Gery Karantzas, PhD

Science and Research Director

A relationship scientist whose career has been spent making attachment research useful to the clinicians who need it most.

Gery Karantzas is a Professor of Psychology at Deakin University in Australia and the Director of the Science of Adult Relationships Laboratory, known to most people who follow the field as the SoAR Lab. He is a couples therapist by clinical training and, by reputation, one of Australia’s leading voices in the science of adult attachment and close relationships. The reputation has not arrived through luck or branding. It is the result of two decades spent asking unfashionably difficult questions about how people manage to love each other, fail each other, and try again.

The work has always lived at the intersection of research that holds up and clinical practice that works in the room.

Gery’s research traces how couples and families negotiate the transitions that tend to expose every weak seam: becoming parents, separating, supporting one another through illness, surviving violence inside a relationship, holding on through grief. Adult attachment runs through the work as a guiding thread, alongside coping, social support, and the question of how close relationships shape mental health across a lifespan. Some of the most useful pieces of this work are the ones translating attachment theory into schema therapy, where the bridge between research and clinical intervention has historically been thinner than it should be.
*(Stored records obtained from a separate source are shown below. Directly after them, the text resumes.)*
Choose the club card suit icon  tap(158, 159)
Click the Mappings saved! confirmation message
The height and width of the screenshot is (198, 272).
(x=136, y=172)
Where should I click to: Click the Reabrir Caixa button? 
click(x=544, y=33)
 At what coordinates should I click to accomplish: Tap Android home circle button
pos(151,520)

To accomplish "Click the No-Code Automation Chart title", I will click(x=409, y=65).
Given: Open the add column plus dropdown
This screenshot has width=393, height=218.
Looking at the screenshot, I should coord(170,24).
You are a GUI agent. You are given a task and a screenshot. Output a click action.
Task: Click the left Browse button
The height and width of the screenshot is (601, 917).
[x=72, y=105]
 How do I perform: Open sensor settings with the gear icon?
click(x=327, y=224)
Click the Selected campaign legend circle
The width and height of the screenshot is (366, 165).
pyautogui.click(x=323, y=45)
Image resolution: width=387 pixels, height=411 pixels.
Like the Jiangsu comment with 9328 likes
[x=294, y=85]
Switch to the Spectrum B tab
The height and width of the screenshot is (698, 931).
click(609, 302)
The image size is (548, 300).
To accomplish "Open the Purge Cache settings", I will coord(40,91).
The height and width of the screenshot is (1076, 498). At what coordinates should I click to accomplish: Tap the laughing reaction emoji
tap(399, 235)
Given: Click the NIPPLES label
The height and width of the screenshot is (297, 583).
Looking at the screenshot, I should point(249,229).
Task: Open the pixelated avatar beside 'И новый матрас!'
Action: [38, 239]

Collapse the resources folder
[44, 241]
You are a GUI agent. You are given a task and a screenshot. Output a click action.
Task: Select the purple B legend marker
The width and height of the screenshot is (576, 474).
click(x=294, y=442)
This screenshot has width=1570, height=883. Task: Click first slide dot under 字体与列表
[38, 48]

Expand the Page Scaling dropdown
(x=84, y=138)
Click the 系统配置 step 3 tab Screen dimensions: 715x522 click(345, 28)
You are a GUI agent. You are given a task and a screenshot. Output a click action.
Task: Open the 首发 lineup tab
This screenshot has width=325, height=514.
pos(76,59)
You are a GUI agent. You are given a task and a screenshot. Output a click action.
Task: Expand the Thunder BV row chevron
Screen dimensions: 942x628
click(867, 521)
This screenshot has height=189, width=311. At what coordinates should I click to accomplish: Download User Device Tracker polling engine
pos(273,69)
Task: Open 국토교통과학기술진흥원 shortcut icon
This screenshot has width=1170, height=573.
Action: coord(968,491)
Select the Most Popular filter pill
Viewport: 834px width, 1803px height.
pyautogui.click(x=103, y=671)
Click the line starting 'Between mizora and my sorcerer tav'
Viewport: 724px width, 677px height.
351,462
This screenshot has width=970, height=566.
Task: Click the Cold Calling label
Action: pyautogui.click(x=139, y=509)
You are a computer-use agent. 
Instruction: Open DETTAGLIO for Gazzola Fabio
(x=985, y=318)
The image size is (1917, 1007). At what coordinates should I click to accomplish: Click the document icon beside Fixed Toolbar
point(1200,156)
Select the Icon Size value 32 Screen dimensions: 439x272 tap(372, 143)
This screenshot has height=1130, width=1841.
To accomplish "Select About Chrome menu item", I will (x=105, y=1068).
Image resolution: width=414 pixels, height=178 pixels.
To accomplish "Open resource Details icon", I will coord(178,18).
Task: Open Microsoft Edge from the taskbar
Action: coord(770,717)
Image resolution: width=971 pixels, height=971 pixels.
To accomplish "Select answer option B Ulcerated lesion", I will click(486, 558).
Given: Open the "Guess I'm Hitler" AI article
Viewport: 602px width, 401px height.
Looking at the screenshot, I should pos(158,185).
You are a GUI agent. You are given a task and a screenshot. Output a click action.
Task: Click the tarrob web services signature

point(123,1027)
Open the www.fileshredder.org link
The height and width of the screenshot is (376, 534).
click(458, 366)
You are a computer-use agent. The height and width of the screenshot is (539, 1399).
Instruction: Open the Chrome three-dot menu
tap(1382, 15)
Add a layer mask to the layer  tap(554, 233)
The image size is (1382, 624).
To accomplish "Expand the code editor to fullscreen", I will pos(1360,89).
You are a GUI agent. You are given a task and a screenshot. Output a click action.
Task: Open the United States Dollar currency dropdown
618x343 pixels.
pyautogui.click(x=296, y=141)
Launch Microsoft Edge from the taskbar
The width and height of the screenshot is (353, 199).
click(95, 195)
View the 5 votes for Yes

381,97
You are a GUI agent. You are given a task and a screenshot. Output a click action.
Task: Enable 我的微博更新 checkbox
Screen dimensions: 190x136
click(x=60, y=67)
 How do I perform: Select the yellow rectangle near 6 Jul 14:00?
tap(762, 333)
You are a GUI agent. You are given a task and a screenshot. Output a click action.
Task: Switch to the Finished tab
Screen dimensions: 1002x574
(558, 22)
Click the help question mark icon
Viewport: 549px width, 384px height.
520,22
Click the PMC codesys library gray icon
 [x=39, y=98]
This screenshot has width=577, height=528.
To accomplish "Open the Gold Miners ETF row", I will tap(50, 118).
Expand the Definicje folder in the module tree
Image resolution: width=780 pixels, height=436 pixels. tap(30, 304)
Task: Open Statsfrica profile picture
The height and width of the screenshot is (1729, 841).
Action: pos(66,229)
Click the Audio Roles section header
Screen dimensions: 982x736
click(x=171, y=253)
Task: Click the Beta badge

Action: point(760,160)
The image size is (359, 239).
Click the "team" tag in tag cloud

Funding bodies have been paying attention for a long time.

The lab has attracted more than five million dollars in competitive research funding from the Australian Research Council, the National Health and Medical Research Council, the Academy of Social Sciences in Australia, and beyondblue. Recognition has come in the form of awards as well, including the Vice-Chancellor’s Award for Teaching Excellence at Deakin, the Vice-Chancellor’s Award for International Research Collaboration, the Australian Psychological Society Early Career Teaching Award, citations from the Australian Learning and Teaching Council, and a national Excellence Award from the Office of Learning and Teaching. The full list runs longer than is comfortable to read out loud, which is part of why he tends not to.

The science only matters if it reaches the people who can use it.

That conviction has shaped a public-facing career that runs alongside the academic one. Gery founded Relationship Science Online, a platform built to translate research into tools that clinicians and the general public can actually pick up and use. Articles written for The Conversation and Psychology Today have drawn more than three million reads, and the media calls regularly when something complicated about love or attachment needs explaining without losing accuracy. For more than a decade, workshops, seminars, and lectures have brought the same material to health professionals, students, and community audiences, both in Australia and internationally.

Within professional organizations, leadership has tended to find him.

Gery served as the former national convenor of the Australian Psychological Society’s Psychology of Relationships Interest Group, a role that asks for steady stewardship rather than spotlight. At Deakin, he teaches across undergraduate and honours programs and supervises Masters and PhD students in social, developmental, and clinical-health psychology. Doctoral training came from La Trobe University, with an undergraduate science degree from the University of Melbourne underneath it.

Gery serves as Science and Research Director on the JYSTA Board, a role that fits the long arc of a career spent insisting that good clinical work and rigorous science belong in the same conversation. The kind of board contribution that quietly shapes what an organization decides to take seriously.